Vice President Dick Cheney wasn't the one with a shotgun yesterday, but that didn't stop him from firing some political blasts at presidential hopeful John Kerry during a visit to Sylvania.
"I understand Sen. John Kerry is in Ohio today, too," Mr. Cheney said.
"The senator who gets a grade of 'F' from the National Rifle Association went hunting this morning."
But the new camouflage jacket that Mr. Kerry wore during his hunting trip near Youngstown was nothing more than another part of his "October disguise" to hide his record, including votes against gun owner rights, the vice president told a crowd of about 2,000 at the Tam-O-Shanter field house on Sylvania Avenue.
"My fellow sportsmen, this cover-up isn't going to work because you and I know the Second Amendment is more than just a photo opportunity," he said.
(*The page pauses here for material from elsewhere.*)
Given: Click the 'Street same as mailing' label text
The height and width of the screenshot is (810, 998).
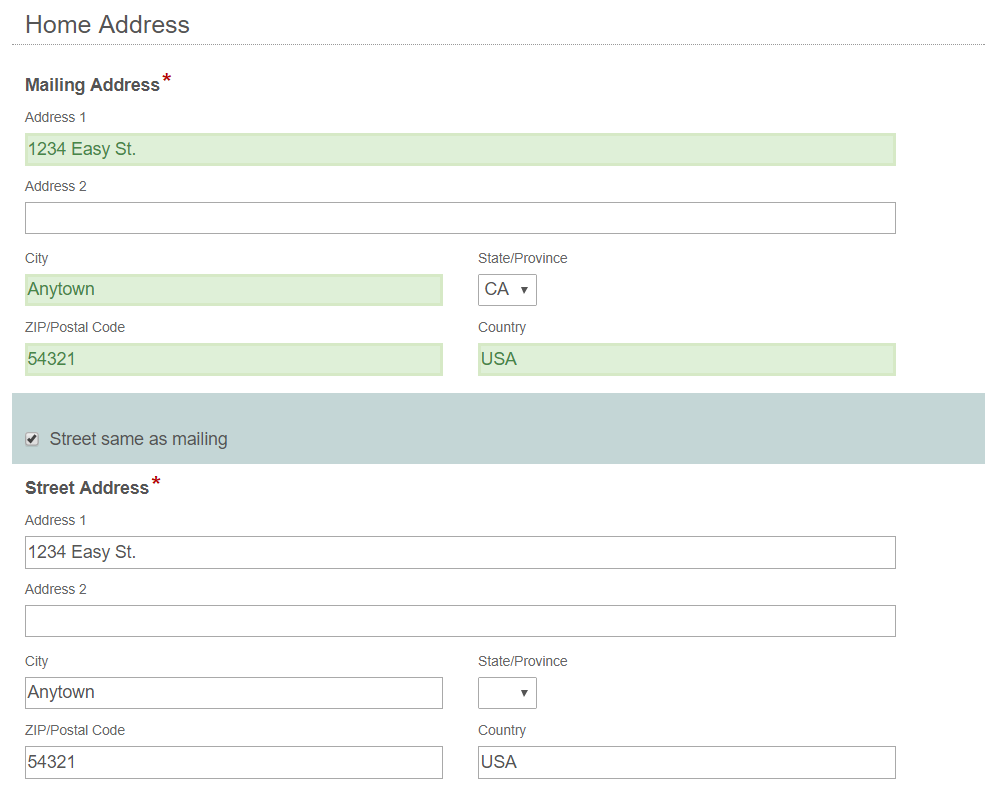Looking at the screenshot, I should [x=138, y=439].
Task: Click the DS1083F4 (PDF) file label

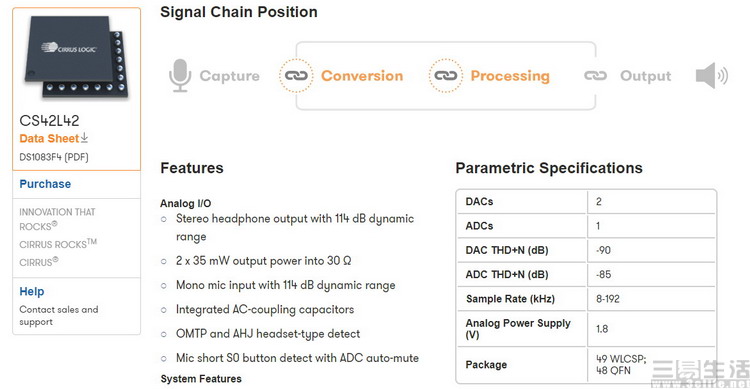Action: [x=54, y=157]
Mr. Cheney used the rally as an opportunity to talk about the differences between President Bush and Mr. Kerry. He called Mr. Bush "a man of loyalty and kindness who speaks plainly and means what he says," in contrast to his opponent, "a man who will say and do anything if he thinks it will advance his cause."
He portrayed the President as tough on terrorism and willing to lead rather than tying the nation's actions to other countries.
"We know that it is not our job to conduct international opinion polls. Our job is to defend America," said Mr. Cheney, who made previous stops this year in Fulton County and the Medical College of Ohio.
Lynne Cheney, the vice president's wife, used her introduction of her husband as an opportunity to bring up the security issue as well.
"You know the terrorists will try to come after us again. They'll try," she said. "And I say to myself, you know, who do I want standing in the doorway protecting us when that happens? And it is not John Kerry and it's not John Edwards."
Brendon Cull, Democratic spokesman in Ohio, said that Mr. Cheney's comments were nothing but a distortion.
"Dick Cheney's in a fit right now because he knows that John Kerry is a hunter and a sportsman and a strong defender of the Second Amendment," he said.
He said Ohio and the rest of the nation are ready for a change.
"John Kerry's going to focus like a laser on the war on terror, and he's going to win the war," Mr. Cull said. "Ohio's ready for a change. They're tired of Dick Cheney's negative attacks."
Ohio and its 20 electoral votes have been targeted lately by numerous campaign events. Mr. Cheney and his wife were in the state on a bus tour earlier in the week, and Mr. Bush will be in Canton today.
In addition to the hunting expedition yesterday, Mr. Kerry spoke in Columbus; his running mate, John Edwards, spoke in northeast Ohio Wednesday and will be back in the state next week, including a planned event Monday in Toledo.
Looking out into the crowd yesterday, Mr. Cheney spoke with confidence, standing in a blue shirt and red tie in front of a giant reproduction of an Ohio license plate bearing the letters "VICTORY."
"I can see from the enthusiasm here today that Sylvania is Bush-Cheney country," he said.
Bernadette Noe, chairman of the Lucas County Republican Party, said it was a great start to the campaign's home stretch, especially "seeing thousands of people that I haven't ever met before all cheering for the Bush-Cheney ticket."
All the talk of homeland security resonated with audience members like James Ferrella, a 79-year-old World War II veteran who served in the South Pacific and stood for three hours to hear the vice president yesterday.
"We've got to get through that war in Iraq," the West Toledo man said. "We can't depend upon any other nation to help us."
Darlene Ruth of Metamora brought two of her children, ages 8 and 4, to the rally to teach them the importance of taking part in the political process. Two issues that concerned her were security and protecting the sanctity of life. "I thought it was great," she said, as her kids walked around holding red, white, and blue balloons. "I want a safe country."